The impact of Reynolds number on the aerodynamics and operational performance of commercial vehicles is discussed. All supporting data has been obtained from published experimental and computational studies for complete vehicles and vehicle components.
A review of Reynolds number effects on boundary layer state, unsteady and steady flow, time dependent wake structure, interacting shear layer and separated flows is presented. Reynolds number modeling and simulation criteria that impact aerodynamic characteristics and performance of a commercial vehicle are shown. The concepts of dimensional analysis and flow similarity are employed to show that aerodynamics of commercial ground vehicles is only dependent on Reynolds number. The terminology of Roshko is adopted for discussing the variation in drag with Reynolds number in which the subcritical, transitional and transcritical flow regimes are defined for commercial vehicles. Criteria for aerodynamic simulation as well as testing and design of commercial vehicles are defined and show a minimum transcritical Reynolds number value of 3 million is recommended for simulating the aerodynamics of full-scale commercial vehicles.

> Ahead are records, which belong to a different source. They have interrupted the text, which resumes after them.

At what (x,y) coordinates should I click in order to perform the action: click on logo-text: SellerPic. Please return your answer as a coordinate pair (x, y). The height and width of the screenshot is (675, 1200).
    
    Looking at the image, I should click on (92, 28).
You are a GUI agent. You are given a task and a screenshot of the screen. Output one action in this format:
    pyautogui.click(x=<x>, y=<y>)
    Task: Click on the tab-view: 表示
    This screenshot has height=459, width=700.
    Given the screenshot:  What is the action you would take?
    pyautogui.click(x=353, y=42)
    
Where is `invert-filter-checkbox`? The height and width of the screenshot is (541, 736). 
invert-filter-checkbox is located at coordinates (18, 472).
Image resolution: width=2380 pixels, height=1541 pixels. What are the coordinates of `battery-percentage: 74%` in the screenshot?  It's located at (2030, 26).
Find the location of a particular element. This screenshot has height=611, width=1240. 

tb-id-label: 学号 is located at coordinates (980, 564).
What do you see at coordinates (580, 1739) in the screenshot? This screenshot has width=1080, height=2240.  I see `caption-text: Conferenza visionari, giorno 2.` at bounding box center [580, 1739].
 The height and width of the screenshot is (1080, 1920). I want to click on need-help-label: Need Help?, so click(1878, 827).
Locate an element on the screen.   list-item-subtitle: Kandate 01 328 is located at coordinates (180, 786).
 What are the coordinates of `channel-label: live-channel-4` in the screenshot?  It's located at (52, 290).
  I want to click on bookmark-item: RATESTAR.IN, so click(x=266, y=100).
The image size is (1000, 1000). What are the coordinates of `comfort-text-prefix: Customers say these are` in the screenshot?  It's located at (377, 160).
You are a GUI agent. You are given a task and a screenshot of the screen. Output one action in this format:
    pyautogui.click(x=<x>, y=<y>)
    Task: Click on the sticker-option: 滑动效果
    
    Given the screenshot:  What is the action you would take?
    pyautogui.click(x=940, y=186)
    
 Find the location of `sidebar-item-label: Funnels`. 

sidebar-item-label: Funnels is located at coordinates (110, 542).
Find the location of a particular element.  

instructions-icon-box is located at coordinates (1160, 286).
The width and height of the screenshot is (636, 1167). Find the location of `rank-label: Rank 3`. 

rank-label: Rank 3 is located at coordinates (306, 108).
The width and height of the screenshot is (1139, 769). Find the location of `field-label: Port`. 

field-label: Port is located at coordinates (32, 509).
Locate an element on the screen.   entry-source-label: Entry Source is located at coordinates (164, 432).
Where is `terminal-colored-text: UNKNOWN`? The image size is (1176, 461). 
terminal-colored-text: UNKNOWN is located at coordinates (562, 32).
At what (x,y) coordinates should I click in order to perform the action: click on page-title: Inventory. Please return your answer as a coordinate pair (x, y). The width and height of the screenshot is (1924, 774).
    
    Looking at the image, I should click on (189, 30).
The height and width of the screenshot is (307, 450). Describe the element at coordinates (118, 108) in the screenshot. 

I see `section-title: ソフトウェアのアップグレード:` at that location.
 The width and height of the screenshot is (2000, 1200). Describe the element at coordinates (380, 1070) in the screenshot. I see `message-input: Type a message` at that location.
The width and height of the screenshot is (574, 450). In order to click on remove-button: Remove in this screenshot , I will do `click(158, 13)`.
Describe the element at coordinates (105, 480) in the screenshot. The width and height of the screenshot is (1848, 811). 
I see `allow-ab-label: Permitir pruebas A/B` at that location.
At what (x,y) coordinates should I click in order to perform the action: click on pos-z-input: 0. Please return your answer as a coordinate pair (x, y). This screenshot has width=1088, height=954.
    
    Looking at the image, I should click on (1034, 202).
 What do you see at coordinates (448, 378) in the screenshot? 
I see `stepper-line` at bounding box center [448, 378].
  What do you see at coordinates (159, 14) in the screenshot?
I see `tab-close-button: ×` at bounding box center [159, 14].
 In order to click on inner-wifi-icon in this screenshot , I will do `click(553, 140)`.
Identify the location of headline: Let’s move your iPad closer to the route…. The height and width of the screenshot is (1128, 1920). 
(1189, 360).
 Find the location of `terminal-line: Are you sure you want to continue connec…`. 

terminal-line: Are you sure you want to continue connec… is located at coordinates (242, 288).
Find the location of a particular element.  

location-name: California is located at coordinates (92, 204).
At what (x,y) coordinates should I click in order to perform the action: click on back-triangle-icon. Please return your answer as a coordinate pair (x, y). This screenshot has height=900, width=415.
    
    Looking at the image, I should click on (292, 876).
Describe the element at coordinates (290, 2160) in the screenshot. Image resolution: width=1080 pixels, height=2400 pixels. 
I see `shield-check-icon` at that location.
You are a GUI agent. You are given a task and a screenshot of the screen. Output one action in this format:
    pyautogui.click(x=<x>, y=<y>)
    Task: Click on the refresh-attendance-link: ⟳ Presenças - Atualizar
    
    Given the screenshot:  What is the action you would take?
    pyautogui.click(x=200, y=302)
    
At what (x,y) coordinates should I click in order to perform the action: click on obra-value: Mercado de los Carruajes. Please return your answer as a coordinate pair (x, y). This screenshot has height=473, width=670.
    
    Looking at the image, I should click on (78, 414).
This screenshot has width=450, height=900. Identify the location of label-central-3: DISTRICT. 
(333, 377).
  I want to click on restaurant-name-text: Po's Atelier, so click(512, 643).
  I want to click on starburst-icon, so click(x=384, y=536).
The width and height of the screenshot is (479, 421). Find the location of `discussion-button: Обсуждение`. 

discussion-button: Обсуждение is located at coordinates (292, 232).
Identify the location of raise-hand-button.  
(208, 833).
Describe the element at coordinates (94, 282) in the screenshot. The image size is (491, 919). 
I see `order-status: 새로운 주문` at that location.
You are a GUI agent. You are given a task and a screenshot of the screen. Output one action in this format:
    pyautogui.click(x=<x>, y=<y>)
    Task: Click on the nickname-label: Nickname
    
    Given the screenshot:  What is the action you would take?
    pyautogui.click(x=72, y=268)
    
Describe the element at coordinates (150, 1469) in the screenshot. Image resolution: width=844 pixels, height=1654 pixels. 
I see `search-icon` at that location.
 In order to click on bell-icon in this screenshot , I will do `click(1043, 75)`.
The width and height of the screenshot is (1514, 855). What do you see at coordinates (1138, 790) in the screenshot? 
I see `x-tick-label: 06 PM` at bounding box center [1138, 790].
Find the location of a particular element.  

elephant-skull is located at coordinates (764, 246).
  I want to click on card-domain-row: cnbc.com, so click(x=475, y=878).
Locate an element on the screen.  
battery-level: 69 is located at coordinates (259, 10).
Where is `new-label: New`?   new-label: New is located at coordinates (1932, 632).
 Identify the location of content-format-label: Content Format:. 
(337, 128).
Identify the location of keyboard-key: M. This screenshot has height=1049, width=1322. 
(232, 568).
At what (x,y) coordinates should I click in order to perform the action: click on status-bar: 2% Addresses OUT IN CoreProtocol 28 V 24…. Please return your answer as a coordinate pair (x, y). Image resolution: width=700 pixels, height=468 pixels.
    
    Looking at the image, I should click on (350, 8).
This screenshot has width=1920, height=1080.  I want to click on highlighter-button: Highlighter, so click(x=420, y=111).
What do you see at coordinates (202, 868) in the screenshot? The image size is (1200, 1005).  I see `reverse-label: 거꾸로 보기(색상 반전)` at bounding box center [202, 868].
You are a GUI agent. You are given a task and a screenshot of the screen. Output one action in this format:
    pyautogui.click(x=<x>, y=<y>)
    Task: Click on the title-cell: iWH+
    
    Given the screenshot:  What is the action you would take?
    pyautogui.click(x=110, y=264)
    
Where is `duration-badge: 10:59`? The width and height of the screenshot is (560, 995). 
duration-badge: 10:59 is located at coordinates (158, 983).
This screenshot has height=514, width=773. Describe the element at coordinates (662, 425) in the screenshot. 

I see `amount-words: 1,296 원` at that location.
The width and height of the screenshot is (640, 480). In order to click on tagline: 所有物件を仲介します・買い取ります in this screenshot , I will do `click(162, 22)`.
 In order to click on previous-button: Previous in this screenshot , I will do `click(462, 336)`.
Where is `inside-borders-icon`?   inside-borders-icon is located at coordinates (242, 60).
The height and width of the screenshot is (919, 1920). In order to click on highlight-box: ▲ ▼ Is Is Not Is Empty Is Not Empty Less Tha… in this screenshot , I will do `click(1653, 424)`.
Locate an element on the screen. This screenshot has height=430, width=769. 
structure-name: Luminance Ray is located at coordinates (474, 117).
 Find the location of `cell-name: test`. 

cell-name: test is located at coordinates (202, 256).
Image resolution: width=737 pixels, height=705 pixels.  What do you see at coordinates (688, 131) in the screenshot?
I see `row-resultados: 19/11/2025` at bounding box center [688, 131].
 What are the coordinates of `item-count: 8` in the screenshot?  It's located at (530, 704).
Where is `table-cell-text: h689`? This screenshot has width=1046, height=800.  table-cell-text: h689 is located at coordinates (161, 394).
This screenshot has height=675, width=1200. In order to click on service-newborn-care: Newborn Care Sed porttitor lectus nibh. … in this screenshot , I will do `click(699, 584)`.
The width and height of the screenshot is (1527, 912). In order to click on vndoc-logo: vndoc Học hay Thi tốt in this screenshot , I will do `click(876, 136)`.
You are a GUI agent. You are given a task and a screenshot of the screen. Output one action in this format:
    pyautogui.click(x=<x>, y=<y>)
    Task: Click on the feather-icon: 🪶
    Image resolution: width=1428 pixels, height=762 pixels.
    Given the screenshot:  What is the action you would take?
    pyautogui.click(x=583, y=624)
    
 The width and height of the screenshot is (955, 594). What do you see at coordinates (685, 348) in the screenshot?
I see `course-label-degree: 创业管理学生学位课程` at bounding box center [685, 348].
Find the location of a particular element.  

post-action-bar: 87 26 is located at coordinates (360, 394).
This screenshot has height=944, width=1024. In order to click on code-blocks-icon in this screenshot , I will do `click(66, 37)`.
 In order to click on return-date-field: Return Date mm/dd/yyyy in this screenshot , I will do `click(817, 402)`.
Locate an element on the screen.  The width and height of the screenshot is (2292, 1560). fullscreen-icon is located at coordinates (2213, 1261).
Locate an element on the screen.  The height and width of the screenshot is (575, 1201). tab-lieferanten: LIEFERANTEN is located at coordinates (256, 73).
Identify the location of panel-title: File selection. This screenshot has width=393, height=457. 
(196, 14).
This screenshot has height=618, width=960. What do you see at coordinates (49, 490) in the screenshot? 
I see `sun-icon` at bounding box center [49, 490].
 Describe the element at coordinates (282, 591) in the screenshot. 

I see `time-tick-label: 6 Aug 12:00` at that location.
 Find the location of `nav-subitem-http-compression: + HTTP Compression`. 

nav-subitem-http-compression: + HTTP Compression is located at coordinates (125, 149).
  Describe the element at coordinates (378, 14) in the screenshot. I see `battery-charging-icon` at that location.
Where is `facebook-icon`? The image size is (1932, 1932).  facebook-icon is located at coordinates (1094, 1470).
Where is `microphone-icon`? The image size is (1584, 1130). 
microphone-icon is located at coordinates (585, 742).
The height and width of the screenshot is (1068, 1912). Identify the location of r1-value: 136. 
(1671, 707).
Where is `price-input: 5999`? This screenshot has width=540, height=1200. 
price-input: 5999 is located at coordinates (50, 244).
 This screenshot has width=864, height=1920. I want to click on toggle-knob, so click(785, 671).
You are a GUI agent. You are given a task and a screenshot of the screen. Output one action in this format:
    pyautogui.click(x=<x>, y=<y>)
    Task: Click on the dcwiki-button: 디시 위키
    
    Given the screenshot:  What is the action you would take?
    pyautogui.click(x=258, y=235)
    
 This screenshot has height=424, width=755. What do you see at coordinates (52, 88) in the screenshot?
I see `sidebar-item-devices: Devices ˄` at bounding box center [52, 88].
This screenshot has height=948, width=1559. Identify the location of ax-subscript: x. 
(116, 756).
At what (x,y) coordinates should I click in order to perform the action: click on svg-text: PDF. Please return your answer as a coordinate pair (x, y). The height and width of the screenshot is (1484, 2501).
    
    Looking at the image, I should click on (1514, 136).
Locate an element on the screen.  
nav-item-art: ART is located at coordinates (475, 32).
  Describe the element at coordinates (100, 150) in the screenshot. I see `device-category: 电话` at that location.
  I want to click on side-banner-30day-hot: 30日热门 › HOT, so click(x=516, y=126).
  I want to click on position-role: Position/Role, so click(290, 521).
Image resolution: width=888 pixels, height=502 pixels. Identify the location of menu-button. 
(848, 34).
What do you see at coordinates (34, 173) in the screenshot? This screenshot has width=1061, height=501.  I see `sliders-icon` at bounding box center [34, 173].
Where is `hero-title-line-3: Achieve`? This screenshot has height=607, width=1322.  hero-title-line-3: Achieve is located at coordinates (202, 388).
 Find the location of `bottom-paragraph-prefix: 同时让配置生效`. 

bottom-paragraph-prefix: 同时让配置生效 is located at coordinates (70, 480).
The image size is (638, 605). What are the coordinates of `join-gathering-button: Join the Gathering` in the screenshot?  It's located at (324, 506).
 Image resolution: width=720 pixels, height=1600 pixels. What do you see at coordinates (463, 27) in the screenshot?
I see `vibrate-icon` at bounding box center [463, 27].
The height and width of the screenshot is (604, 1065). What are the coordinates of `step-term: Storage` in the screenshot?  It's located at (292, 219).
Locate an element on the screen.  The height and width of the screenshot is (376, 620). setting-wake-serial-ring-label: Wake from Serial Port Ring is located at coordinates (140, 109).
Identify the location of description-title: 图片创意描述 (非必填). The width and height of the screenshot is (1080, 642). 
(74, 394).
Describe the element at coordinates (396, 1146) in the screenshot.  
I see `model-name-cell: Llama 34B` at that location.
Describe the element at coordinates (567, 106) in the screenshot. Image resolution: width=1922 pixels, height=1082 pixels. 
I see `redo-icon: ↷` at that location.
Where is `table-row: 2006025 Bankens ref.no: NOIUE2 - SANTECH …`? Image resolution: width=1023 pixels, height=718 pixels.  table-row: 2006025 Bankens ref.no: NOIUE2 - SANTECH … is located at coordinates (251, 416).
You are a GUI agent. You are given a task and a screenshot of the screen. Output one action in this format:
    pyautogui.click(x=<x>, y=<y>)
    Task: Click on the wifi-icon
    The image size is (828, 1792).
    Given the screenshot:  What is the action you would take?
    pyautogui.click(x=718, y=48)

Guidance is provided for aerodynamic design and analysis in the framework of Reynolds number and boundary layer flows as they relate to previous designs, current testing and analysis criteria, and the development of future vehicles. A discussion of aerodynamic tools is presented which call for the continued development of aerodynamic test and analysis tools capable of capturing Reynolds number sensitivities. Of particular importance is the maturation of computational simulation tools with improved friction modeling capability specifically developed for commercial ground vehicles.